CONTOS DE HERTOGENBOSCH
OS MONSTROS
Os monstros de Bosch
fascinam-me. Custa-me encará-los como criaturas maléficas. A serem símbolos de pecados,
sê-lo-ão de faltas veniais.
Desta vez,
pus-me a olhar o painel da esquerda do tríptico dos Santos Eremitas. Na parte
inferior do quadro há uma série de figuras extraordinárias.
Quando se está
muito tempo seguido no museu, é quase impensável não procurar estabelecer
conversa com eles. Como sou escritor, sinto-me igualmente tentado a inventar
diálogos em que participamos todos.
Comecemos pelo
que tem por cabeça um ninho de coruja e por ventre uma cabeça de mulher que
parece barbeada. As pernas descem-lhe das orelhas.
Ao lado, está
uma espécie de pássaro escuro que poderá ser híbrido de caranguejo. Contam-se seis
patas deste lado. As do outro, se as houver, não estão à vista. Tem um bico
comprido e uma flor, que poderá ser um crisântemo, na crista.
Abaixo do
pássaro, está uma espécie de sapo pálido com uma cinta, que parece inúti, a
meio do corpo. Enfeita-se, na cabeça e na cauda, com o que poderão ser picos de
porco-espinho.
Ao cimo, está
outro pássaro, quase todo branco. Parece ter colheres na extremidade do bico. Tem
a parte traseira do corpo colorida e ostenta uma bela cauda em leque. Cobre a
cabeça com um lenço branco que descai para os lados e protege as pernas
compridas com botas de cano alto. Acaba de apanhar um lagarto de cauda
compridíssima e parece preparar-se para o comer.
De costas, está
sentada uma figura que lê um livro. Tem à vista uma perna muito magra. O ombro direito
parece prolongar-se num corpo de peixe. Usa um xaile de pontas aguçadas e tem nas
costas uma espécie de cachimbo pendurado por fios.
Um pássaro
pousado perto espreita o livro, ou escuta a leitura.
Veem-se mais
figuras, monstruosas, mas serão demasiadas para a nossa história. Há que
acomodar os artistas ao enredo.

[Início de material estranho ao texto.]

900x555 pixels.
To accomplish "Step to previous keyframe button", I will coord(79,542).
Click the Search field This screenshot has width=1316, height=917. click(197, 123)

Fiquemos por aqui e ouçamos o que dizem.
Quem primeiro se
pronunciou foi a cabeça da mulher de nariz comprido.
− Vou-me embora.
A conversa não está a ter interesse.
O pássaro branco
acabou de engolir o lagarto. Não tenho a certeza, mas acho que deu um arroto.
Falou-lhe.
− Acho que ainda
é cedo para recolhermos. Tens assim tanto que fazer?
A velha
deteve-se e voltou-se para ele.
− Bem sabes que não faço nada. Aqui no
Inferno, não se trabalha.
O pássaro riu-se,
antes de protestar. Tinha um riso estudado.
− Não? E os
diabos, pobrezinhos… Estão sempre a fazer mal aos condenados.
− Sempre… Até
parece que és cego… É só quando os capatazes estão perto. Gastam a maior parte
do tempo a jogar aos dados e a falar mal uns dos outros. Quem é que quer saber
dos danados?
− Acho que
ninguém.
O
pássaro-caranguejo deu a sua opinião.
− O problema é
serem muitos os condenados. Se desaparecessem uns tantos, ninguém dava por
nada.
O sapo tinha
alma de filósofo. Concordou com ele, de modo geral.
− Tens razão.
Essencialmente, fazem parte da paisagem. No entanto, se um dia abalassem, ias
sentir a falta deles.
− Ninguém abala
deste lugar! – Garantiu a velha.
− Apesar de
haver cá pouca coisa para uma pessoa se entreter…
− Alguns leem –
disse o pássaro branco apontando para o híbrido sentado. – Aquele não larga o
livro, nem para ir à retrete.
− O Jesualdo? –
Interrompeu o sapo. – Conheço-o há muito tempo. Aquele idiota nunca aprendeu a
ler. Enfeita-se com o livro por que acha que, assim, eleva o estatuto pessoal.
− E o pássaro
que está pousado ao lado?
− Esse é
esperto. Aprendi algumas coisas com ele.
− O que é que
aprendeste?
− Ouvi dizer
coisas que estão escritas no livro. O Inferno não existiu sempre. No princípio
era o Verbo e pairava sobre as águas.
− O que é o
Verbo?
− Não sei.
Perguntei ao pássaro e ele também não sabe. Mas deixem-me continuar. A dada
altura, Deus separou a terra das águas.
− E a seguir?
− A seguir, também
não sei. Ou faltam páginas ao livro, ou ele se esqueceu do que leu. Nunca ouvi
falar de um pássaro que tivesse grande memória. No entanto, ouvi dizer que Deus
se zangou com alguns dos seus Anjos e os atirou para o Inferno. É o lugar em
que estamos.
− Será verdade?
− Quem sabe? E
que importância isso tem, agora?
A mulher
entoucada com o ninho de coruja fartou-se da conversa.
− Convosco não
se aprende nada. Vou-me embora.
E lá foi.
Fiquei a vê-la
afastar-se.
Desconhecia a
língua usada no Inferno e surpreendeu-me entendê-la quase na perfeição. Terei
aprendido a ler-lhes os pensamentos.
Uma das coisas
que me encantam nos monstros de Bosch é que não pretendem ensinar-nos nada. Na
verdade, pouco sabem. Falta-lhes a curiosidade que leva os humanos a aprender.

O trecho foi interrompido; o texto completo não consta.